===== Records shown =====

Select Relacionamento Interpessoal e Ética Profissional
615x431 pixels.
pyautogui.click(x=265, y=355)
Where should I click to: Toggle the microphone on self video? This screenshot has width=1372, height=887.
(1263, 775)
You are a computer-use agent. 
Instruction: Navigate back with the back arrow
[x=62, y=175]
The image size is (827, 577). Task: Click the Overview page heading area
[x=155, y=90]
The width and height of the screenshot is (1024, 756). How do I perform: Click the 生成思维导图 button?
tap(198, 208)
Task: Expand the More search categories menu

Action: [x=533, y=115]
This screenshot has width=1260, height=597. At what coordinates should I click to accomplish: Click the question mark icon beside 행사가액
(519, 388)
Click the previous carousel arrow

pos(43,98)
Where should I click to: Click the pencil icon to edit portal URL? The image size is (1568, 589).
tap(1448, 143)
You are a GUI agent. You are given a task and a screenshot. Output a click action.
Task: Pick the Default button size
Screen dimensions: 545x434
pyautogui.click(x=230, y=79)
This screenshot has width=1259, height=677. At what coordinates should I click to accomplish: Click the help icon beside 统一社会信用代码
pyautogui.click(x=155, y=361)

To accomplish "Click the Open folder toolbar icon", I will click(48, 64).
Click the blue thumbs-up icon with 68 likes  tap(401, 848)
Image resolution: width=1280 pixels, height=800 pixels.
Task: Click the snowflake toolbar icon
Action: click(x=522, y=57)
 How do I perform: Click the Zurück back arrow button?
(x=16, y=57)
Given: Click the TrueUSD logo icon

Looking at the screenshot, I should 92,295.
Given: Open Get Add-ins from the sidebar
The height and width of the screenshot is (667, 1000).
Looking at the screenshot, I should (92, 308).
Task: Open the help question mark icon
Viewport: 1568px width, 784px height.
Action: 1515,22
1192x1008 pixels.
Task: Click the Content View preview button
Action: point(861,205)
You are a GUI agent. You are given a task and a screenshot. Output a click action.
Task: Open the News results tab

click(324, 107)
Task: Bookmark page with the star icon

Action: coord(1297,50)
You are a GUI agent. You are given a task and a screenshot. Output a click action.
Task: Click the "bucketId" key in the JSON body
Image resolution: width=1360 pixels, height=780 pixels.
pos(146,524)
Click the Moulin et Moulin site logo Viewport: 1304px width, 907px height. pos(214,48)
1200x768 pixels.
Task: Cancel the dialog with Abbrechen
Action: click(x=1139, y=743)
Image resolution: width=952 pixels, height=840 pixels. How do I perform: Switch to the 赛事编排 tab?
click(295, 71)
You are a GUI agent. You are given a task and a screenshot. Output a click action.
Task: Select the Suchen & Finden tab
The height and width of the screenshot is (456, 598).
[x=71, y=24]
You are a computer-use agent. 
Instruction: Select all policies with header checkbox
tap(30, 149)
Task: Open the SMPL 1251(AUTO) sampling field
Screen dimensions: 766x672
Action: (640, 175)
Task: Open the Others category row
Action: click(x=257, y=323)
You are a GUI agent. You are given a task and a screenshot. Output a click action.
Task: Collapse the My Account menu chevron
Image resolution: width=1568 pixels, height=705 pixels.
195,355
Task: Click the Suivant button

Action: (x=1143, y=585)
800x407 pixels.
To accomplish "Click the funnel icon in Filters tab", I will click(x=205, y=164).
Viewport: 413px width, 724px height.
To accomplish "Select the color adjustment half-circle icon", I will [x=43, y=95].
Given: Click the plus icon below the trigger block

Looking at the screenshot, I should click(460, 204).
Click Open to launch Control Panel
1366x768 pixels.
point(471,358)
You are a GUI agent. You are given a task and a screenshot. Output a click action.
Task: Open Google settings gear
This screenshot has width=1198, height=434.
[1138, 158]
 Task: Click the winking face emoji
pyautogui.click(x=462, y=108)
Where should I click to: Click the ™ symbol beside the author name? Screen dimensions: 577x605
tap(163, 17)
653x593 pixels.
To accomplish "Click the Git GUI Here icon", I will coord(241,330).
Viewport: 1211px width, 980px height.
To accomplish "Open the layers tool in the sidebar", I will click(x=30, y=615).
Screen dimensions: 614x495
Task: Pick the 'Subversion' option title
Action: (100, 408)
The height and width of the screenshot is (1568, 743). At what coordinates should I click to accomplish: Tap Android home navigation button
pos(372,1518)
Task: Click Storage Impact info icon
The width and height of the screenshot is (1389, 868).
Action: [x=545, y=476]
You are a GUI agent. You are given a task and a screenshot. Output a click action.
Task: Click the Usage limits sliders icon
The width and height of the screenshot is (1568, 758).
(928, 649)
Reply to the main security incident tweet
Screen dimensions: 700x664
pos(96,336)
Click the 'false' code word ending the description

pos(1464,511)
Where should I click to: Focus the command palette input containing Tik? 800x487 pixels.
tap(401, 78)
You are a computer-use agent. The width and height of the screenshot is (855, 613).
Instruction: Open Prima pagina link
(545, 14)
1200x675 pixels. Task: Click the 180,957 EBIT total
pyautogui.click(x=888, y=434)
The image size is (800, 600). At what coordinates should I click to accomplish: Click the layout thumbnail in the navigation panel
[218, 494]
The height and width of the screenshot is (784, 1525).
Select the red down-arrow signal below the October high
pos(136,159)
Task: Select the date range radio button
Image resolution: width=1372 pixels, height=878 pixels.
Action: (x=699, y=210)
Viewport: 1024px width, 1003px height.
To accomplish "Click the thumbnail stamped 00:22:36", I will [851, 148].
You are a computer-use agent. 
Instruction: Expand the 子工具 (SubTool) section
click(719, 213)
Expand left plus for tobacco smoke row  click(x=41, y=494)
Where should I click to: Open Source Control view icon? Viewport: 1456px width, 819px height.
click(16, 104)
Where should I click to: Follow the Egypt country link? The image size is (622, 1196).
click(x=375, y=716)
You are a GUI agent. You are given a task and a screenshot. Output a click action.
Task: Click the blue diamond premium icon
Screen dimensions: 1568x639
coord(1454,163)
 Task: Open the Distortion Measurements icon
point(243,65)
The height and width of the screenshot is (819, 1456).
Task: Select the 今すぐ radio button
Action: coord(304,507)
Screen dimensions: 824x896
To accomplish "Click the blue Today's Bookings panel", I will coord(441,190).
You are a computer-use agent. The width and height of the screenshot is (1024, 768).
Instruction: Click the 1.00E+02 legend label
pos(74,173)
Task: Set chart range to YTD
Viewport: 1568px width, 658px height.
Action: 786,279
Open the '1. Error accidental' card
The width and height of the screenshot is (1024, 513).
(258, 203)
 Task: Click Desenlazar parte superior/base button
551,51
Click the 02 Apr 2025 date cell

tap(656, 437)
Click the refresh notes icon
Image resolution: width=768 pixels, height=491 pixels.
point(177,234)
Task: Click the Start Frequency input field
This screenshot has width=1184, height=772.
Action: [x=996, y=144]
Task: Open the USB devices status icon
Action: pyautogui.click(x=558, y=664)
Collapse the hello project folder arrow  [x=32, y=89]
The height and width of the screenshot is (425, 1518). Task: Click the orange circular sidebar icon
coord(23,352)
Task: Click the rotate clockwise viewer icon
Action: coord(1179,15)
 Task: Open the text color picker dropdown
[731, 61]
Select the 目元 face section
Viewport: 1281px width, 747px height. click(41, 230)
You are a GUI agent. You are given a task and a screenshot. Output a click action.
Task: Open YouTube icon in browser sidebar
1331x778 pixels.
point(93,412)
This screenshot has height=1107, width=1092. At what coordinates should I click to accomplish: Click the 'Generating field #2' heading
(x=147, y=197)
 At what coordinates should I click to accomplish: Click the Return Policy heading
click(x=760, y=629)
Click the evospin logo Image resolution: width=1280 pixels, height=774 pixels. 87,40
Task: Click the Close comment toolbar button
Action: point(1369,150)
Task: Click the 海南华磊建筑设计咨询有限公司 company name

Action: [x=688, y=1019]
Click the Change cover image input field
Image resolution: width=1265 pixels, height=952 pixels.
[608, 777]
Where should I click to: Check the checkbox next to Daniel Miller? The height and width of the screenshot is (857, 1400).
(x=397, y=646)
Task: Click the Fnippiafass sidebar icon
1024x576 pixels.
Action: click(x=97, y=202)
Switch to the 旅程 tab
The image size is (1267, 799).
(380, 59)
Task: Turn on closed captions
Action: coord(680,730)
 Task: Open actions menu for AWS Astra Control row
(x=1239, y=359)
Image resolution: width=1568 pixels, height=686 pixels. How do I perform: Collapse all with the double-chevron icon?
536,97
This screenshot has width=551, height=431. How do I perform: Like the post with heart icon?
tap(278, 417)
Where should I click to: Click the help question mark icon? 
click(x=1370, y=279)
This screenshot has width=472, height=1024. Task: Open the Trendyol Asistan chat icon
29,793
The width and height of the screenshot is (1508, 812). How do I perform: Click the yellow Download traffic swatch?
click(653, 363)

=====

Do this ::
Rewrite the lines from the line with "How do I perform: Click the Zurück" up to and including the line with "Action: coord(1297,50)", changing "icon" to "symbol" and keeping everything else the same. Return only those lines.

Output ::
 How do I perform: Click the Zurück back arrow button?
(x=16, y=57)
Given: Click the TrueUSD logo symbol

Looking at the screenshot, I should 92,295.
Given: Open Get Add-ins from the sidebar
The height and width of the screenshot is (667, 1000).
Looking at the screenshot, I should (92, 308).
Task: Open the help question mark symbol
Viewport: 1568px width, 784px height.
Action: 1515,22
1192x1008 pixels.
Task: Click the Content View preview button
Action: point(861,205)
You are a GUI agent. You are given a task and a screenshot. Output a click action.
Task: Open the News results tab

click(324, 107)
Task: Bookmark page with the star symbol

Action: coord(1297,50)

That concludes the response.